2.6 不同處理對MP 凝膠質構特性的影響

硬度、彈性、內聚性、膠黏性、咀嚼性和回復性能夠反映MP 蛋白凝膠的質構特性。不同處理對MP 凝膠質構性能的影響見表1。

表1 不同處理對MP 凝膠質構性能的影響Table 1 Effect of different treatments on texture properties of MP gel

與空白組相比，經過超聲處理的MP 硬度、膠黏性和咀嚼性均下降，彈性、內聚性和回復性變化并不顯著（P＞0.05）。與空白組相比，超聲處理時間為1 min時，凝膠的硬度、膠黏性和咀嚼性分別降低了21.7%、21.2%和19.3%。可能是超聲的空穴效應和機械效應破壞了蛋白分子間的作用力及熱誘導成膠過程中蛋白質分子間的交聯。與空白組相比，TG 處理組MP 凝膠的膠黏性下降約4.6%，彈性、內聚性、咀嚼性和回復性無明顯變化，但硬度顯著增加12.7%。這可能是由于凝膠形成過程中蛋白質分子受熱后變性、伸展，為TG 提供了更多的交聯位點，有利于蛋白質之間非二硫共價鍵的形成，同時埋藏在分子內部的疏水性區域暴露出來，使蛋白質之間的疏水相互作用增強，有利于蛋白質凝膠的硬度升高[31]。Sun 等[31]研究發現添加TG 可以增強雞肉MP 的凝膠性能，與本研究結果相似。超聲20 s 輔助TG 使得凝膠硬度明顯增加，但超聲1 min時，超聲輔助TG 處理對凝膠硬度的影響程度減弱，說明適度超聲處理與TG 之間具有協同作用。

2.7 不同處理對MP 凝膠微觀結構的影響

不同處理對MP 凝膠微觀結構的影響如圖6所示。

圖6 不同處理對MP 凝膠微觀結構的影響Fig.6 Effects of different treatments on microstructure of MP gel

由圖6 可知，空白組的MP 凝膠微觀結構粗糙，孔徑大且分布不均勻。

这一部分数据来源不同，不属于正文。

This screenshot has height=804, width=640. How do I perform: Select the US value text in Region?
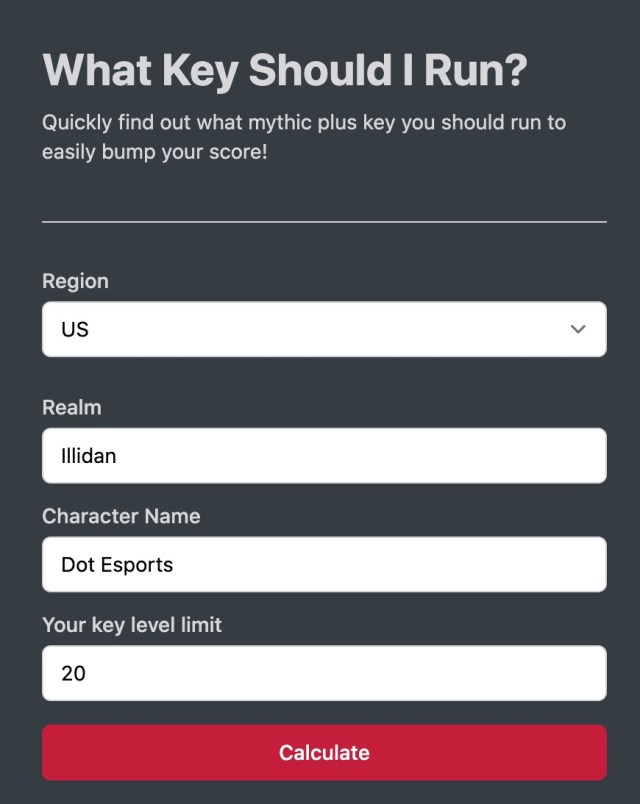click(75, 329)
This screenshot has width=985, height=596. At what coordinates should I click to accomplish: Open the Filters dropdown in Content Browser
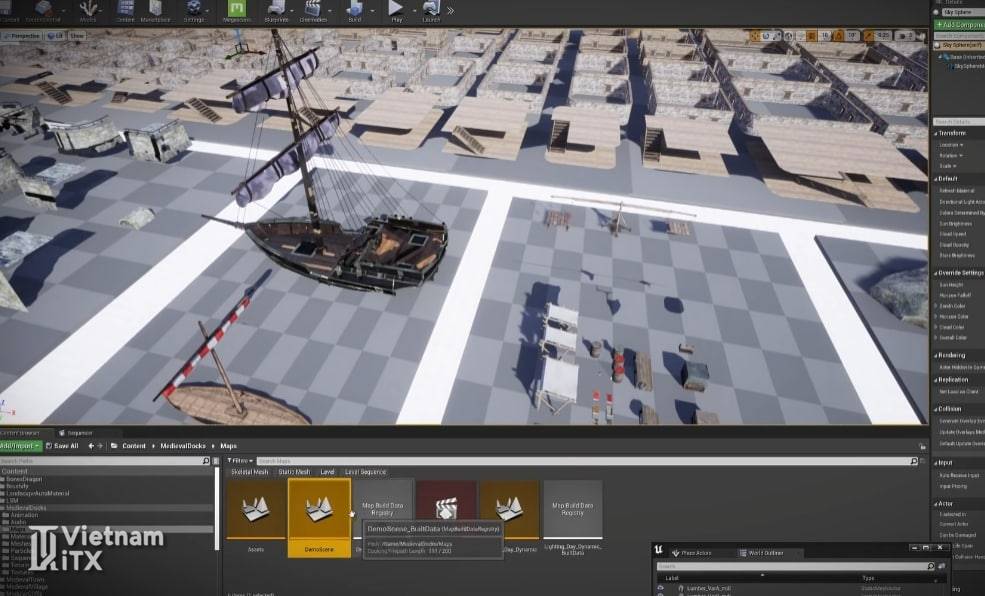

超聲處理使凝膠微觀結構逐漸均一、有序，結合圖5 可知，隨著超聲時間的增加，孔徑逐漸減小，印證了超聲處理可降低MP 熱誘導凝膠的蒸煮損失率。與空白組相比，單獨添加TG 使得MP 熱誘導凝膠的微觀結構均勻致密，孔徑減小，此時蒸煮損失率顯著降低（圖5），凝膠強度顯著增大（表1）。相比于單獨添加TG 及單獨超聲組，超聲輔助TG 處理組的MP 凝膠網絡結構更加致密、均勻、有序，進一步說明超聲輔助TG 處理對MP 凝膠細膩三維網絡結構的形成具有協同改善作用。

3 結論

不同處理（超聲、TG 及超聲輔助TG）均顯著改變了MP 的構象，改善了MP 熱誘導凝膠的蒸煮損失。隨著超聲時間延長，MP 的α-螺旋含量、內源性色氨酸熒光強度和溶解度顯著降低，蛋白交聯聚集情況加劇，導致彈性模量（G′）及凝膠硬度明顯下降。TG 和超聲輔助TG 處理使MP 的溶解度降低，但凝膠形成能力及持水性明顯提高。超聲輔助TG 處理使MP 的α-螺旋含量明顯增加，在降低MP 凝膠的蒸煮損失率、促進MP形成更加致密、均勻、有序的三維凝膠網絡結構方面具有協同作用。因此，適當超聲輔助TG 可以在一定程度上改善蛋白構象，提高MP 凝膠的質構特性和持水能力。本研究是在肉蛋白體系中進行的，實際肉體系中超聲輔助TG 對肉制品品質的影響還需進一步研究。